■ **Records shown**:
- - -
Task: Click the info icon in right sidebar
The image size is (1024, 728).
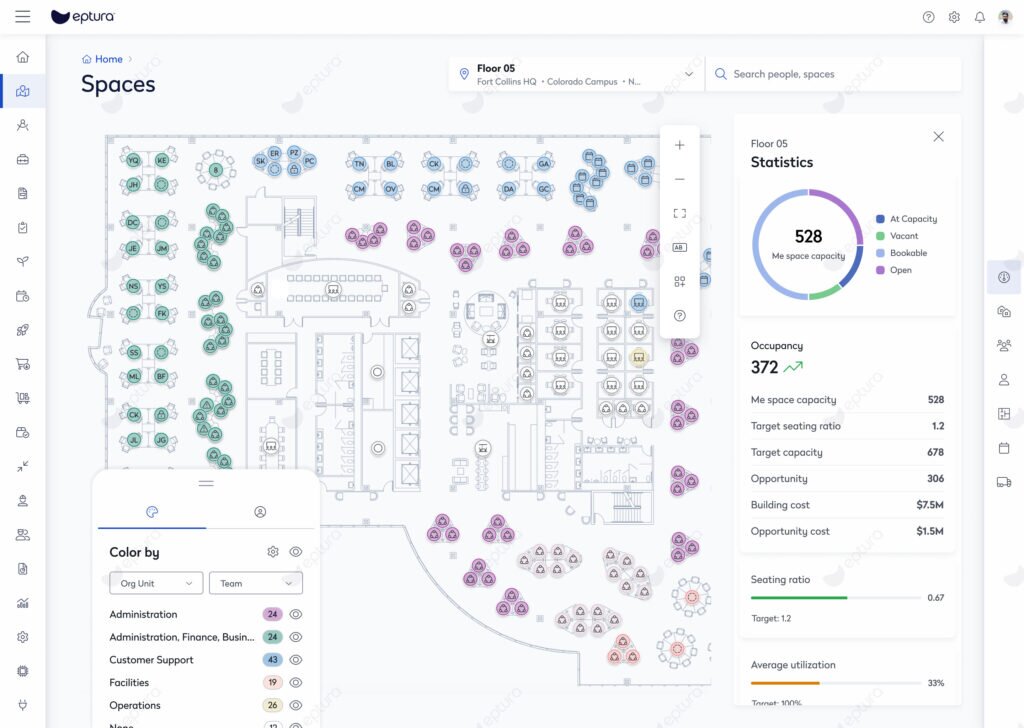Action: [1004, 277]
- - -
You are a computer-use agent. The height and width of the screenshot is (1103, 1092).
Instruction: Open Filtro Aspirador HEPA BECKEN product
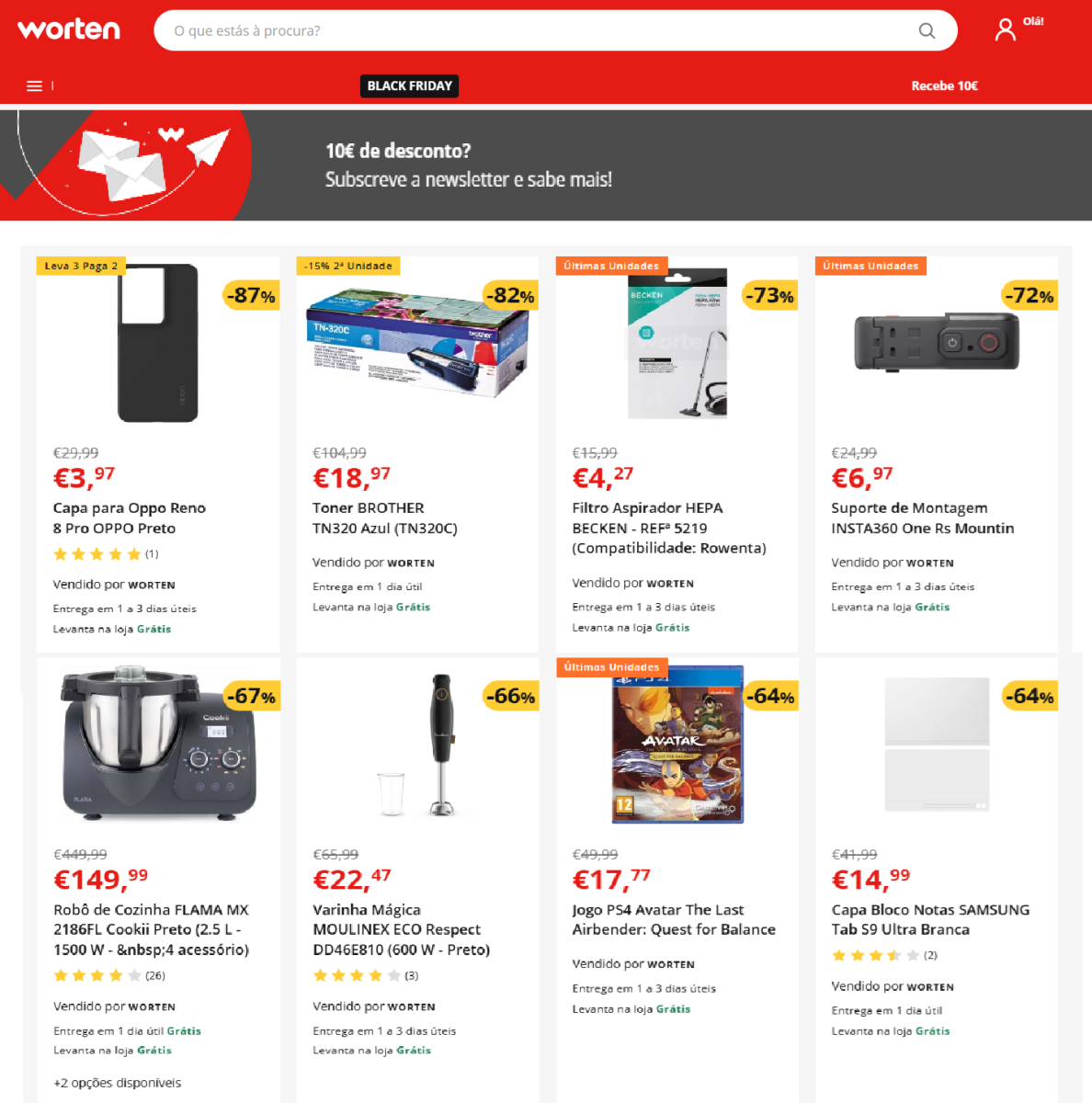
- - -
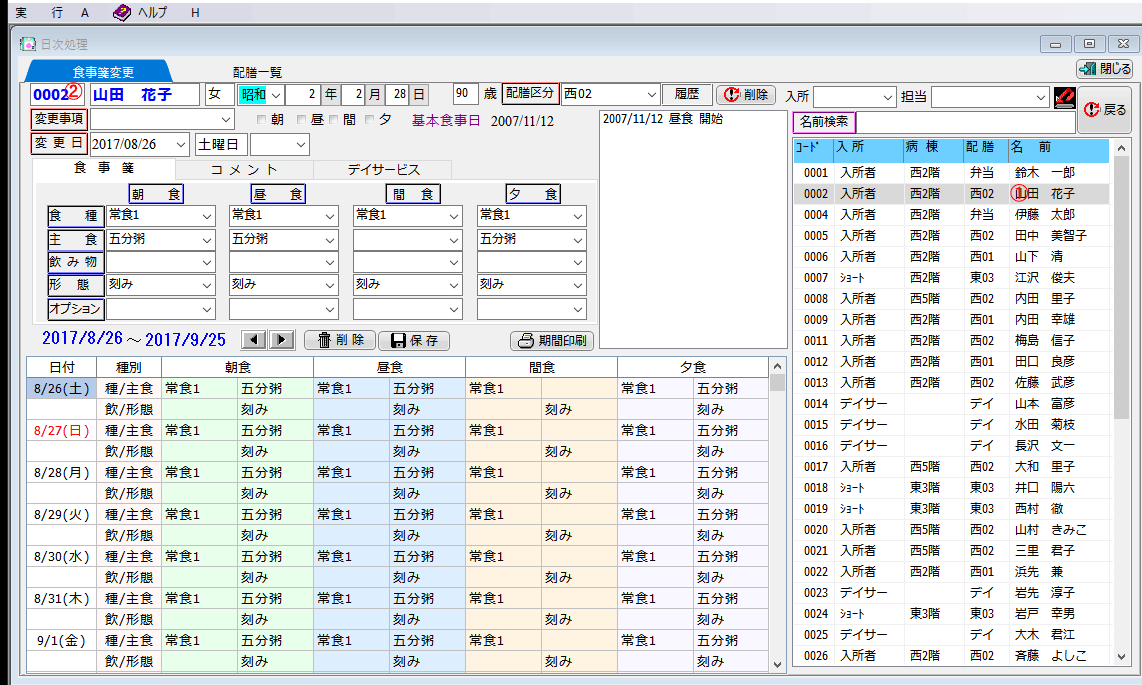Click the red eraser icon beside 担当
- - -
Resize the data starting at the line containing "Task: Click the info icon in right sidebar" and ending at the line containing "Action: [1004, 277]", including both, by rewriting those lines in full with every coordinate in the answers multiplied by 0.25 and rounded to a whole number, halves rounded up. Leave the pictures out of your answer.

Task: Click the info icon in right sidebar
The image size is (1024, 728).
Action: [251, 69]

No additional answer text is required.